* WORK TO BE COMPLETED *
Quote the passage of the Xor sequence solution page between "In this HackerRank" and "Q = int(input().strip())", inclusive, word for word.

* DOCUMENT TEXT *
++++

HackerRank Xor sequence problem solution

In this HackerRank Xor sequence problem solution, we have given an array A and the left and right index L, R. we need to determine the XOR sum of the segment of A as A[L] XOR A[L + 1] XOR....A[R - 1] XOR A[R].

Problem solution in Python.

#!/bin/python3

from math import ceil, floor


Q = int(input().strip())
for a0 in range(Q):
    L,R = input().strip().split(' ')
    L,R = [int(L),int(R)]
    
    val = 0
    
    if R - L + 1 > 4:
        if L%4 == 0:
            val ^= L ^ 1 ^ (L + 3)
            L += 3

        elif L%4 == 1:
            val ^= 1 ^ (L + 2)
            L += 2

        elif L%4 == 2:
            val ^= L + 1
            L += 1
            
        if R%4 == 0:
            val ^= R
            R -= 1
            
        elif R%4 == 1:
            val ^= 1 ^ (R - 1)

++++

* GIVEN ENTRIES *
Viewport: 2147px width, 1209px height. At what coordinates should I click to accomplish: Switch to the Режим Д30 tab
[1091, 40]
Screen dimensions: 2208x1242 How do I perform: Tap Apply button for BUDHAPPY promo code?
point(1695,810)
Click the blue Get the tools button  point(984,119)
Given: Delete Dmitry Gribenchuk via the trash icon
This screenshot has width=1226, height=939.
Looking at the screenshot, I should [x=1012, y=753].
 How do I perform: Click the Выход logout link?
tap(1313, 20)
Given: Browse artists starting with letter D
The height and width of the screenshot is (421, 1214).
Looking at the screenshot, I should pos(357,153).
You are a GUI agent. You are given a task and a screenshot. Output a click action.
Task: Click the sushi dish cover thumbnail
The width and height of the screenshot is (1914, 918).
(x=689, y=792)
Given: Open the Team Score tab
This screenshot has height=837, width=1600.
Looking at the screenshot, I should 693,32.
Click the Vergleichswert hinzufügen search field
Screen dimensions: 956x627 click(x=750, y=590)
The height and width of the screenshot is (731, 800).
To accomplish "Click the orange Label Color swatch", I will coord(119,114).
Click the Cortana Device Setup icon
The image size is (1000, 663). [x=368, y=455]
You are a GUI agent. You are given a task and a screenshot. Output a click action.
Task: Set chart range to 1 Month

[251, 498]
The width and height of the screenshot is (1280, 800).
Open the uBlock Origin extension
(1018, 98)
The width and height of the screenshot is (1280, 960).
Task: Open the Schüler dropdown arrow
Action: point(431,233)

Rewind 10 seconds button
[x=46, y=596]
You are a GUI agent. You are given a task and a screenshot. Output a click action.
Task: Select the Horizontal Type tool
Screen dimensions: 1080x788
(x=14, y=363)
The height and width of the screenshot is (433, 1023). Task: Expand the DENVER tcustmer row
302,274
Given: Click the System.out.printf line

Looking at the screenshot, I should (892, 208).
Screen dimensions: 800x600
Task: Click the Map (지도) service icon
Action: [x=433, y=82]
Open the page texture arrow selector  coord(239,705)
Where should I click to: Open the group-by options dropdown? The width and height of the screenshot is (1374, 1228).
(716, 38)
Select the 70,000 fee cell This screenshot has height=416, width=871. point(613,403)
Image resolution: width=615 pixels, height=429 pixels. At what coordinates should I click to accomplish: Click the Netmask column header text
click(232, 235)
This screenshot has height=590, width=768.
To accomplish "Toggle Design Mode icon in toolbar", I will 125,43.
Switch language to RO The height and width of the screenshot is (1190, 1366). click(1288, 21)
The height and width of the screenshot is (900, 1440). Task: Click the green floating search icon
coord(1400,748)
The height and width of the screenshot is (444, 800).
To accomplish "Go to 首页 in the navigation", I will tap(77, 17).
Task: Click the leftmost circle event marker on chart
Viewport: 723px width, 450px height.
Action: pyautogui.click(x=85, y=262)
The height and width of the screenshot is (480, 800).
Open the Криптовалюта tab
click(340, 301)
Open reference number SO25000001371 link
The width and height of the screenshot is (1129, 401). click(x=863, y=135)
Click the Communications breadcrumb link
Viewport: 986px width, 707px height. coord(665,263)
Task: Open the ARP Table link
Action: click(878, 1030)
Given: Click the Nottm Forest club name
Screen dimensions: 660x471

++++

* THE RESPONSE *
In this HackerRank Xor sequence problem solution, we have given an array A and the left and right index L, R. we need to determine the XOR sum of the segment of A as A[L] XOR A[L + 1] XOR....A[R - 1] XOR A[R].

Problem solution in Python.

#!/bin/python3

from math import ceil, floor


Q = int(input().strip())